> Instructions for the task
Wherever the word "agent" appears in the entries, copy the whole line.

> Data extracts
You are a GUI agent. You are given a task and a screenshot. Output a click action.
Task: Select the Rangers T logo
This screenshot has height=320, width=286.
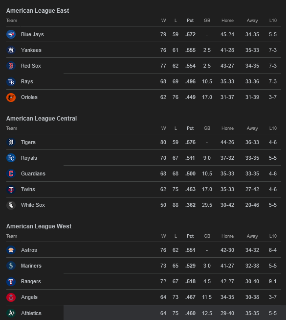(x=11, y=281)
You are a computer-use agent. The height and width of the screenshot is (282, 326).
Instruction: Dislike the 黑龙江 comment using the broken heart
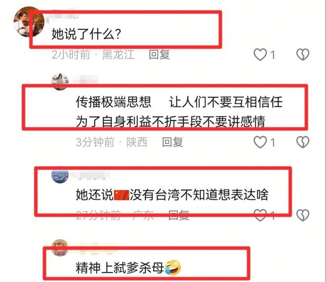pyautogui.click(x=302, y=54)
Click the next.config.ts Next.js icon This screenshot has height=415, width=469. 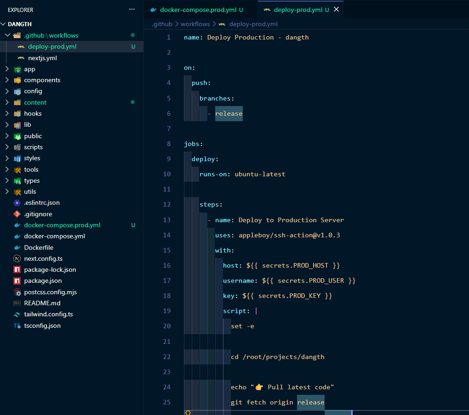coord(17,258)
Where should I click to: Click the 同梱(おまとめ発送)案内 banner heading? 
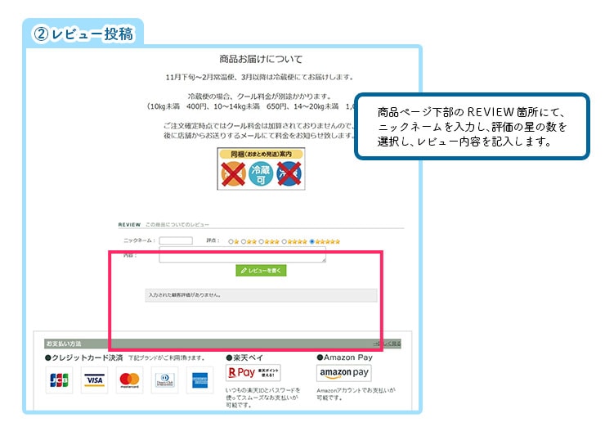[x=260, y=154]
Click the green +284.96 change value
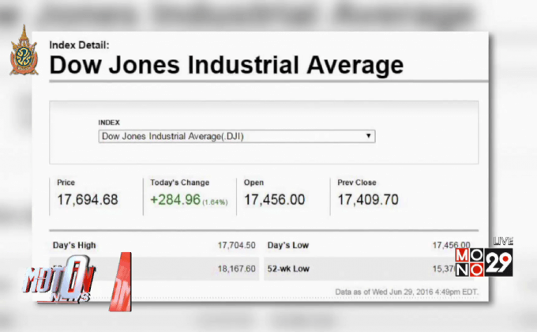This screenshot has width=537, height=332. point(174,200)
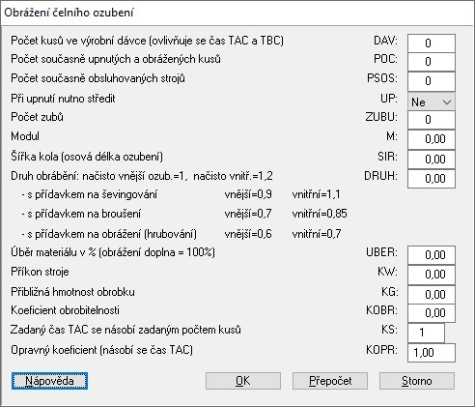The image size is (475, 407).
Task: Click the KW machine power field
Action: (432, 275)
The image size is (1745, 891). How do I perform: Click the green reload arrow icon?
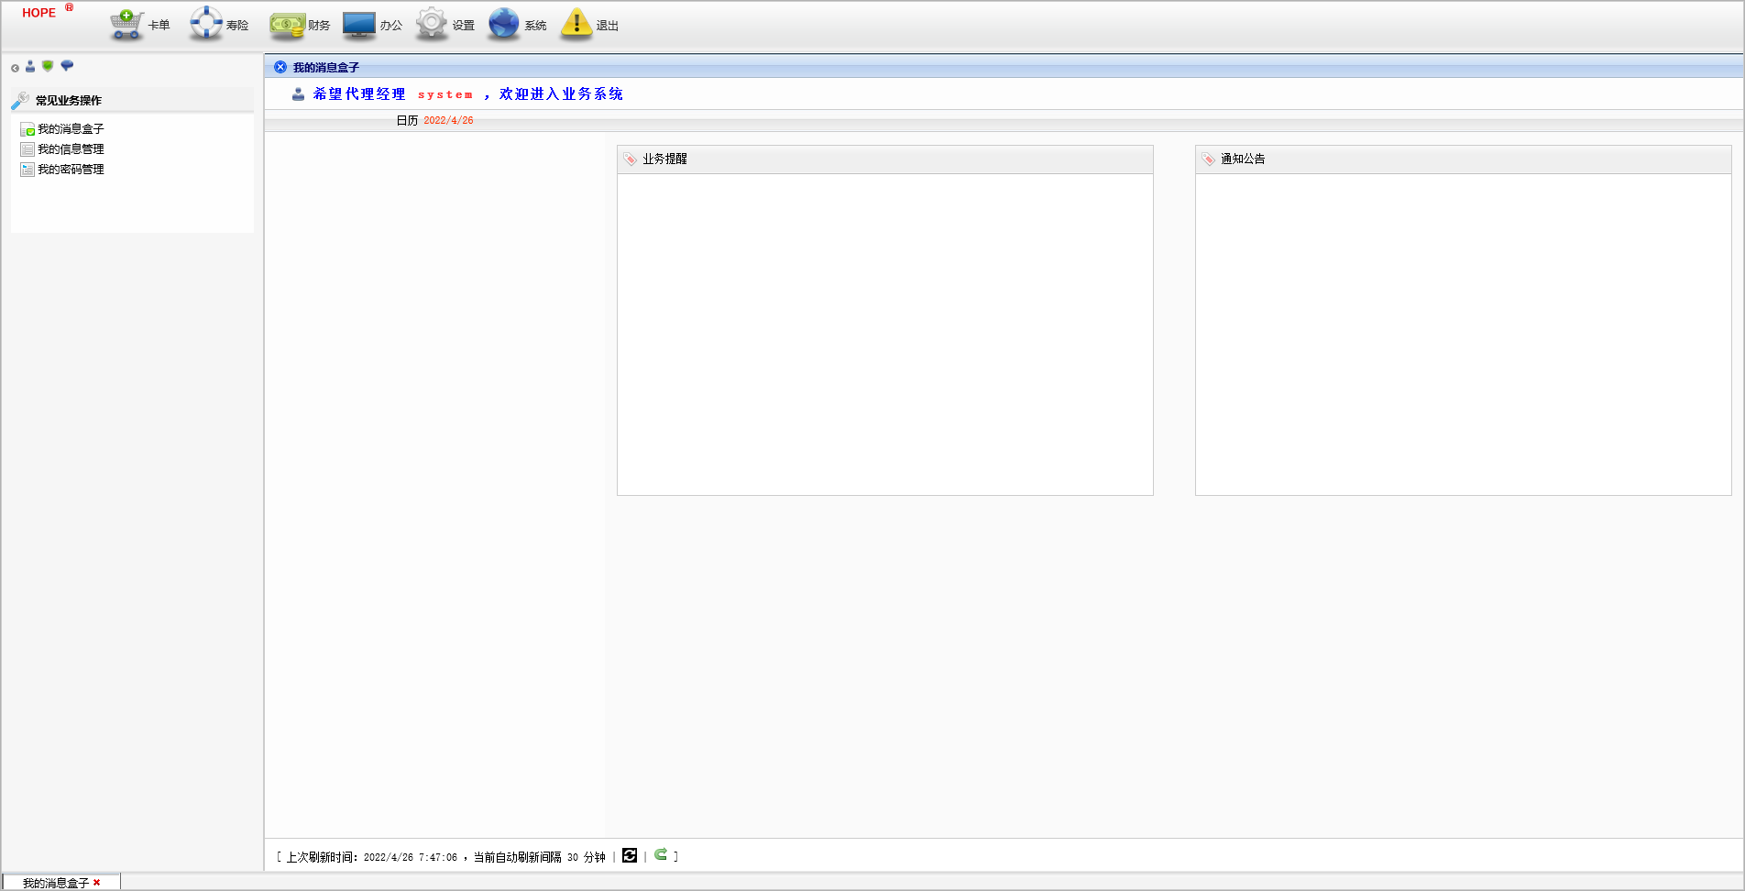tap(661, 854)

> Response box
You are a GUI agent. You are given a task and a screenshot. Output a click action.
You are a computer-use agent. The height and width of the screenshot is (282, 326).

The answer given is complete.